**PROBLEM TO SOLVE:**
Begin at the line with "Viewport: 502px width, 252px" and write out every line after it, exactly, through the last line below, adding nothing.

**DATA TO USE:**
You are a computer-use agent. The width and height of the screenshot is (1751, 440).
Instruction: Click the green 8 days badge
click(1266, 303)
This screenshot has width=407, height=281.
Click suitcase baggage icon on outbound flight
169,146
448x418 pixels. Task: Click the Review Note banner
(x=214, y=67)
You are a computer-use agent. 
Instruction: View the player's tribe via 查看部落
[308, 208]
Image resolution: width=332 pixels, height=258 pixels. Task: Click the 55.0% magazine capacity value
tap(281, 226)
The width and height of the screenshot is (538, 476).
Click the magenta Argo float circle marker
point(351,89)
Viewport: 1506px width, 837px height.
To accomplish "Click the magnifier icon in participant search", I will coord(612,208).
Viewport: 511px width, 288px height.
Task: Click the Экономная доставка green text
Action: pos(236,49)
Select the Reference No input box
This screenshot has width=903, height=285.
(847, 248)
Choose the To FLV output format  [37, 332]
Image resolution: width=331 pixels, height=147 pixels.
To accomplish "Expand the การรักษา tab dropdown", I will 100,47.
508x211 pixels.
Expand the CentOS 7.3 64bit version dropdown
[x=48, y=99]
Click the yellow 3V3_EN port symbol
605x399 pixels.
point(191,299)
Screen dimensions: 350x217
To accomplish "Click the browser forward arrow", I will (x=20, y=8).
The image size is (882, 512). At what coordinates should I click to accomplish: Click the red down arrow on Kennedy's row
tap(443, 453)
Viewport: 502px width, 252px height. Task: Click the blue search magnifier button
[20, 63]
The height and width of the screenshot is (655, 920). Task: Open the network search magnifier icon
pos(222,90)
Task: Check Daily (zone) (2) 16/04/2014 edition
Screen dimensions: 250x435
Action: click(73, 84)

**SOLUTION FOR THIS EXERCISE:**
Viewport: 502px width, 252px height. Task: Click the blue search magnifier button
[20, 63]
The height and width of the screenshot is (655, 920). Task: Open the network search magnifier icon
pos(222,90)
Task: Check Daily (zone) (2) 16/04/2014 edition
Screen dimensions: 250x435
Action: click(73, 84)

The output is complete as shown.